▶ Problem to solve:
With no word left out, write out the entire listing.
##### Supplied records #####
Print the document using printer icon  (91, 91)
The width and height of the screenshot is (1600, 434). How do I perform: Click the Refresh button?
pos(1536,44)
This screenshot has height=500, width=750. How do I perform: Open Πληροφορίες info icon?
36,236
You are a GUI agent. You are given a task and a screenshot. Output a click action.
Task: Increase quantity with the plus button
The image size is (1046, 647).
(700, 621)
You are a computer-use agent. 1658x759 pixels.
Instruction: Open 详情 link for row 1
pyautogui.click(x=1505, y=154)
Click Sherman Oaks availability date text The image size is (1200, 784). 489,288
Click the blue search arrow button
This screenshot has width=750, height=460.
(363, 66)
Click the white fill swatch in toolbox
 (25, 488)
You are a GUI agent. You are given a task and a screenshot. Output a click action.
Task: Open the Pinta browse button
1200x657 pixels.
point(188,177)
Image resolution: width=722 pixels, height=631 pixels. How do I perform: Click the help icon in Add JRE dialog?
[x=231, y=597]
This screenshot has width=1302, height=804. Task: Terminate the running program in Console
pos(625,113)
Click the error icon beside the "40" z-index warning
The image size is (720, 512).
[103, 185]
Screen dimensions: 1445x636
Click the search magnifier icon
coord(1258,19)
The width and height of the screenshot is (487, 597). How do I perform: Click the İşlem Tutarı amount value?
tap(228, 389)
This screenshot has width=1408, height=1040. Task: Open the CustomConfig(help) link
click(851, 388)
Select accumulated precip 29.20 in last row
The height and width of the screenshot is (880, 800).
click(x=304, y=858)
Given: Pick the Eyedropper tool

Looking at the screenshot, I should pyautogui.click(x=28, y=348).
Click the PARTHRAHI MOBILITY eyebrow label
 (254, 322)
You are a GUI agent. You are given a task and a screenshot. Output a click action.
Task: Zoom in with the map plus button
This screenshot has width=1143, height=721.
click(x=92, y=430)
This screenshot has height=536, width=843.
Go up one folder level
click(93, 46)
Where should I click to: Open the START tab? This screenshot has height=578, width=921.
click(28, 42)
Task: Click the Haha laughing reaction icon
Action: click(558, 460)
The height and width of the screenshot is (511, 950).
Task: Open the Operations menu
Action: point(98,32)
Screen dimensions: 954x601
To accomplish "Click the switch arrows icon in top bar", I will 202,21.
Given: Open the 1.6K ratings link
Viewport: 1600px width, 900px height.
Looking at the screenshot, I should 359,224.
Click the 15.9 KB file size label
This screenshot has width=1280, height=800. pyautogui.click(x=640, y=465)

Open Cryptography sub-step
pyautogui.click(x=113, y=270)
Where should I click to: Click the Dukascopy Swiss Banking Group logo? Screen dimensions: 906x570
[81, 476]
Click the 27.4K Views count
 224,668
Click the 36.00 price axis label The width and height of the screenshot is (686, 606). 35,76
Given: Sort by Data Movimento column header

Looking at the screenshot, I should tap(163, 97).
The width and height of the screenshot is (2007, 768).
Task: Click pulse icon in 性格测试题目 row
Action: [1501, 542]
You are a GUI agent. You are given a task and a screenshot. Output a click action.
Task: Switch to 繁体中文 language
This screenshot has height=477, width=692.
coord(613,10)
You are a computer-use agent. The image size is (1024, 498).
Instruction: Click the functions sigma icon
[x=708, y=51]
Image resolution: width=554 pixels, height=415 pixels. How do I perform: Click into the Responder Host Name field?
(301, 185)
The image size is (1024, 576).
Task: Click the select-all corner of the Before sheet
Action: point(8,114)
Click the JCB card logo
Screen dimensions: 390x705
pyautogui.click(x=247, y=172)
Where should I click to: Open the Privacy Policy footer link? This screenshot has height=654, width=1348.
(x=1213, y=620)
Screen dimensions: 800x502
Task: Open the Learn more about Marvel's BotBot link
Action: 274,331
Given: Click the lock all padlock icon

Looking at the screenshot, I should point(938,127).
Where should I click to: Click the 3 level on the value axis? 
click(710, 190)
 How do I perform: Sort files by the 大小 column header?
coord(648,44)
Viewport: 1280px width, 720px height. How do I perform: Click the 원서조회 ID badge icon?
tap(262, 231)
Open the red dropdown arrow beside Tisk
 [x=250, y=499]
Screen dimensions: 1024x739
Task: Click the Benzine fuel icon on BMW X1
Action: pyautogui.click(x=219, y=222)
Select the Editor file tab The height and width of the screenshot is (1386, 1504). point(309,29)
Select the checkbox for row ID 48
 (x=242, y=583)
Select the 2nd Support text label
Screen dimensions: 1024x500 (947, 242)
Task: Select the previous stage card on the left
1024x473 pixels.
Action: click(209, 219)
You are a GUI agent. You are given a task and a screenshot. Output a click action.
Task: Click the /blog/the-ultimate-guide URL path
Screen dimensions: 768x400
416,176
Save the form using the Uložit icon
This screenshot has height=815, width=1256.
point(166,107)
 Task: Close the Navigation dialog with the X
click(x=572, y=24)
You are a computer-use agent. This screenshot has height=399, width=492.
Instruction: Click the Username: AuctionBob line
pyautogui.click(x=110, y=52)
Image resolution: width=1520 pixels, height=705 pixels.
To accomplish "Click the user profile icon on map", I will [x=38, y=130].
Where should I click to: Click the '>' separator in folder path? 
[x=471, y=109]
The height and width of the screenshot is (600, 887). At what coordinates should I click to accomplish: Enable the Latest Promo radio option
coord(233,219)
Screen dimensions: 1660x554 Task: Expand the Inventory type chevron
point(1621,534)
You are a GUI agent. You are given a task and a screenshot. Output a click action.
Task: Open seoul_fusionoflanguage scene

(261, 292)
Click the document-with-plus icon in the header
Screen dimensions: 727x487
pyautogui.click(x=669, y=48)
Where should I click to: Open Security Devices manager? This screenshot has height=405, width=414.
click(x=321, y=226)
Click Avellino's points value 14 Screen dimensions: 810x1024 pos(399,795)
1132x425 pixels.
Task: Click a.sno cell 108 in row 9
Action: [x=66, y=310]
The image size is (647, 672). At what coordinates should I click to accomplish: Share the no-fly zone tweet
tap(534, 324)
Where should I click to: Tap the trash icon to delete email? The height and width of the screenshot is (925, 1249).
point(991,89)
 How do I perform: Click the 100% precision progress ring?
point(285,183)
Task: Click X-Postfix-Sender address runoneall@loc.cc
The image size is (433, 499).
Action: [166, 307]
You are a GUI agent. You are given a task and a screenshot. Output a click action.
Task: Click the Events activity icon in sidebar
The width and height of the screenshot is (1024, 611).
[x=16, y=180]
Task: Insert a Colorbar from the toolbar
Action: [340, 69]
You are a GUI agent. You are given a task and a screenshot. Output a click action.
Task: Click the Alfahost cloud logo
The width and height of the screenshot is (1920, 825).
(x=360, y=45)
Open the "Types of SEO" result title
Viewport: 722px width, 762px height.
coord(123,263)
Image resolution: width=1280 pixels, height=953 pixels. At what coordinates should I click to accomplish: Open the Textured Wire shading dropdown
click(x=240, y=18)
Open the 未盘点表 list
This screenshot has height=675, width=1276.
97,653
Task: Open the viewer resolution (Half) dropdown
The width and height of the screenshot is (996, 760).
#####
▶ Solution to this exercise:
Print the document using printer icon  (91, 91)
The width and height of the screenshot is (1600, 434). How do I perform: Click the Refresh button?
pos(1536,44)
This screenshot has height=500, width=750. How do I perform: Open Πληροφορίες info icon?
36,236
You are a GUI agent. You are given a task and a screenshot. Output a click action.
Task: Increase quantity with the plus button
The image size is (1046, 647).
(700, 621)
You are a computer-use agent. 1658x759 pixels.
Instruction: Open 详情 link for row 1
pyautogui.click(x=1505, y=154)
Click Sherman Oaks availability date text The image size is (1200, 784). 489,288
Click the blue search arrow button
This screenshot has width=750, height=460.
(363, 66)
Click the white fill swatch in toolbox
 (25, 488)
You are a GUI agent. You are given a task and a screenshot. Output a click action.
Task: Open the Pinta browse button
1200x657 pixels.
point(188,177)
Image resolution: width=722 pixels, height=631 pixels. How do I perform: Click the help icon in Add JRE dialog?
[x=231, y=597]
This screenshot has width=1302, height=804. Task: Terminate the running program in Console
pos(625,113)
Click the error icon beside the "40" z-index warning
The image size is (720, 512).
[103, 185]
Screen dimensions: 1445x636
Click the search magnifier icon
coord(1258,19)
The width and height of the screenshot is (487, 597). How do I perform: Click the İşlem Tutarı amount value?
tap(228, 389)
This screenshot has width=1408, height=1040. Task: Open the CustomConfig(help) link
click(851, 388)
Select accumulated precip 29.20 in last row
The height and width of the screenshot is (880, 800).
click(x=304, y=858)
Given: Pick the Eyedropper tool

Looking at the screenshot, I should pyautogui.click(x=28, y=348).
Click the PARTHRAHI MOBILITY eyebrow label
 (254, 322)
You are a GUI agent. You are given a task and a screenshot. Output a click action.
Task: Zoom in with the map plus button
This screenshot has width=1143, height=721.
click(x=92, y=430)
This screenshot has height=536, width=843.
Go up one folder level
click(93, 46)
Where should I click to: Open the START tab? This screenshot has height=578, width=921.
click(28, 42)
Task: Click the Haha laughing reaction icon
Action: click(558, 460)
The height and width of the screenshot is (511, 950).
Task: Open the Operations menu
Action: point(98,32)
Screen dimensions: 954x601
To accomplish "Click the switch arrows icon in top bar", I will 202,21.
Given: Open the 1.6K ratings link
Viewport: 1600px width, 900px height.
Looking at the screenshot, I should 359,224.
Click the 15.9 KB file size label
This screenshot has width=1280, height=800. pyautogui.click(x=640, y=465)

Open Cryptography sub-step
pyautogui.click(x=113, y=270)
Where should I click to: Click the Dukascopy Swiss Banking Group logo? Screen dimensions: 906x570
[81, 476]
Click the 27.4K Views count
 224,668
Click the 36.00 price axis label The width and height of the screenshot is (686, 606). 35,76
Given: Sort by Data Movimento column header

Looking at the screenshot, I should tap(163, 97).
The width and height of the screenshot is (2007, 768).
Task: Click pulse icon in 性格测试题目 row
Action: [1501, 542]
You are a GUI agent. You are given a task and a screenshot. Output a click action.
Task: Switch to 繁体中文 language
This screenshot has height=477, width=692.
coord(613,10)
You are a computer-use agent. The image size is (1024, 498).
Instruction: Click the functions sigma icon
[x=708, y=51]
Image resolution: width=554 pixels, height=415 pixels. How do I perform: Click into the Responder Host Name field?
(301, 185)
The image size is (1024, 576).
Task: Click the select-all corner of the Before sheet
Action: point(8,114)
Click the JCB card logo
Screen dimensions: 390x705
pyautogui.click(x=247, y=172)
Where should I click to: Open the Privacy Policy footer link? This screenshot has height=654, width=1348.
(x=1213, y=620)
Screen dimensions: 800x502
Task: Open the Learn more about Marvel's BotBot link
Action: 274,331
Given: Click the lock all padlock icon

Looking at the screenshot, I should point(938,127).
Where should I click to: Click the 3 level on the value axis? 
click(710, 190)
 How do I perform: Sort files by the 大小 column header?
coord(648,44)
Viewport: 1280px width, 720px height. How do I perform: Click the 원서조회 ID badge icon?
tap(262, 231)
Open the red dropdown arrow beside Tisk
 [x=250, y=499]
Screen dimensions: 1024x739
Task: Click the Benzine fuel icon on BMW X1
Action: pyautogui.click(x=219, y=222)
Select the Editor file tab The height and width of the screenshot is (1386, 1504). point(309,29)
Select the checkbox for row ID 48
 (x=242, y=583)
Select the 2nd Support text label
Screen dimensions: 1024x500 (947, 242)
Task: Select the previous stage card on the left
1024x473 pixels.
Action: click(209, 219)
You are a GUI agent. You are given a task and a screenshot. Output a click action.
Task: Click the /blog/the-ultimate-guide URL path
Screen dimensions: 768x400
416,176
Save the form using the Uložit icon
This screenshot has height=815, width=1256.
point(166,107)
 Task: Close the Navigation dialog with the X
click(x=572, y=24)
You are a computer-use agent. This screenshot has height=399, width=492.
Instruction: Click the Username: AuctionBob line
pyautogui.click(x=110, y=52)
Image resolution: width=1520 pixels, height=705 pixels.
To accomplish "Click the user profile icon on map", I will [x=38, y=130].
Where should I click to: Click the '>' separator in folder path? 
[x=471, y=109]
The height and width of the screenshot is (600, 887). At what coordinates should I click to accomplish: Enable the Latest Promo radio option
coord(233,219)
Screen dimensions: 1660x554 Task: Expand the Inventory type chevron
point(1621,534)
You are a GUI agent. You are given a task and a screenshot. Output a click action.
Task: Open seoul_fusionoflanguage scene

(261, 292)
Click the document-with-plus icon in the header
Screen dimensions: 727x487
pyautogui.click(x=669, y=48)
Where should I click to: Open Security Devices manager? This screenshot has height=405, width=414.
click(x=321, y=226)
Click Avellino's points value 14 Screen dimensions: 810x1024 pos(399,795)
1132x425 pixels.
Task: Click a.sno cell 108 in row 9
Action: [x=66, y=310]
The image size is (647, 672). At what coordinates should I click to accomplish: Share the no-fly zone tweet
tap(534, 324)
Where should I click to: Tap the trash icon to delete email? The height and width of the screenshot is (925, 1249).
point(991,89)
 How do I perform: Click the 100% precision progress ring?
point(285,183)
Task: Click X-Postfix-Sender address runoneall@loc.cc
The image size is (433, 499).
Action: [166, 307]
You are a GUI agent. You are given a task and a screenshot. Output a click action.
Task: Click the Events activity icon in sidebar
The width and height of the screenshot is (1024, 611).
[x=16, y=180]
Task: Insert a Colorbar from the toolbar
Action: [340, 69]
You are a GUI agent. You are given a task and a screenshot. Output a click action.
Task: Click the Alfahost cloud logo
The width and height of the screenshot is (1920, 825).
(x=360, y=45)
Open the "Types of SEO" result title
Viewport: 722px width, 762px height.
coord(123,263)
Image resolution: width=1280 pixels, height=953 pixels. At what coordinates should I click to accomplish: Open the Textured Wire shading dropdown
click(x=240, y=18)
Open the 未盘点表 list
This screenshot has height=675, width=1276.
97,653
Task: Open the viewer resolution (Half) dropdown
The width and height of the screenshot is (996, 760).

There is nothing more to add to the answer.